Every patient presenting to the Emergency Department must be evaluated using standardized triage tools such as the Canadian Triage and Acuity Scale (CTAS) or equivalent emergency assessment systems. The evaluation should determine the patient’s acuity, define the required response within a set timeline, and be closely monitored and supervised to ensure adherence to these clinical guidelines. Compliance must not remain theoretical—it must be demonstrated through real-time performance and audit. To achieve this, Lean Six Sigma training should be made mandatory for all hospital CEOs and healthcare executives, ensuring that leadership fully understands process improvement, waste management, patient flow, and quality metrics.

This failure of leadership and accountability extends to the very foundations of hospital administration. How many of our state-run hospitals, particularly our tertiary care teaching institutions, are accredited by a national body like the NABH? The answer is tragically few. There is no independent, third-party assessment to tell us, “Your hospital is doing well based on established healthcare standards and Key Performance Indicators (KPIs).” Data scrutiny is missing. What to write, how to write, and who can write in patient records remains anarchic. A case sheet sought through RTI often reveals unidentifiable scrawls—a mere signature without a name, code, stamp, or designation. How can we ensure accountability or conduct a meaningful audit when we cannot even identify who provided care?
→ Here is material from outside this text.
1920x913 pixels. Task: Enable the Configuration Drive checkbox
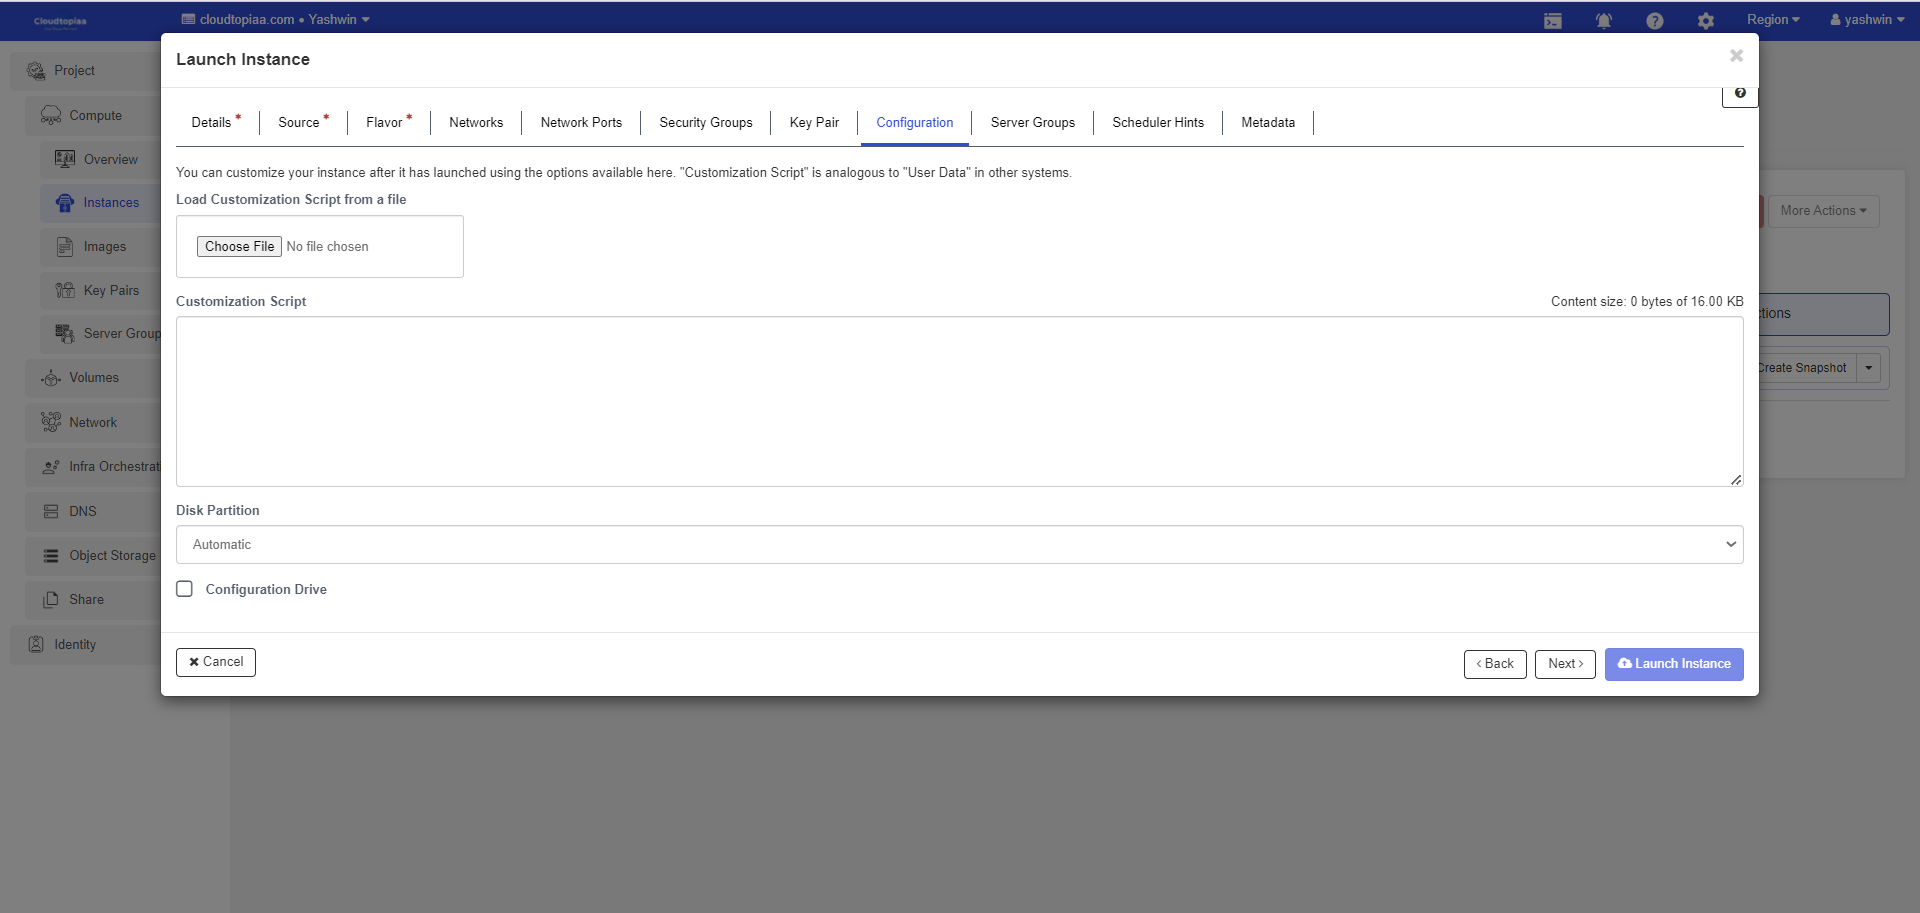[x=185, y=589]
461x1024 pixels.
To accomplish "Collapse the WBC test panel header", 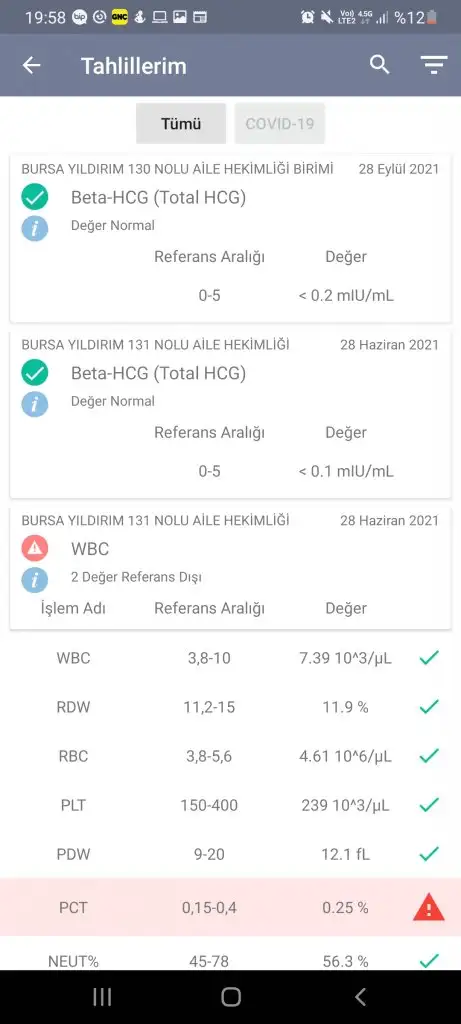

The question then demands an answer: how can we bring change? The first step is for us, the medical community, to acknowledge our complicity. We must reclaim our professional integrity from the corrosive influences of commercialism and apathy. Hospital administrations must be empowered and compelled to enforce strict credentialing, maintain transparent logbooks, and implement robust clinical audit systems. The National Medical Commission must move beyond its difficulties to ensure that re-registration is contingent on proven continuing medical education and competency assessment, not just a formality.

But above all, we must rekindle the spirit of our oath. A patient walking into an Emergency Department should be guaranteed care based on the merit of their disease, not the power of their sifarish or recommendation. We must build a system we can trust, and that begins with becoming professionals whom the public can trust. The state can provide the infrastructure, but it cannot infuse the integrity. That is our sacred duty. It is time we stopped blaming the state and started healing ourselves. The patient is waiting, and their right to safe, ethical, and compassionate care is non-negotiable.

In Kashmir, the once-rare attitude of resignation has now become a norm. The casual shrug of “chalta hai” — once an exception — has evolved into a collective philosophy. It reflects not patience but paralysis; not tolerance but quiet surrender. The real question, therefore, is where we draw the line—between enduring and enabling, between living consciously and merely existing. Concern is not a luxury; it is a civic and moral necessity. The day we stop feeling disturbed by decay around us is the day we cease to be alive in spirit.

(Author is a certified professional in healthcare quality, a clinical auditor, and an expert in healthcare policy analysis, standards, and system improvement).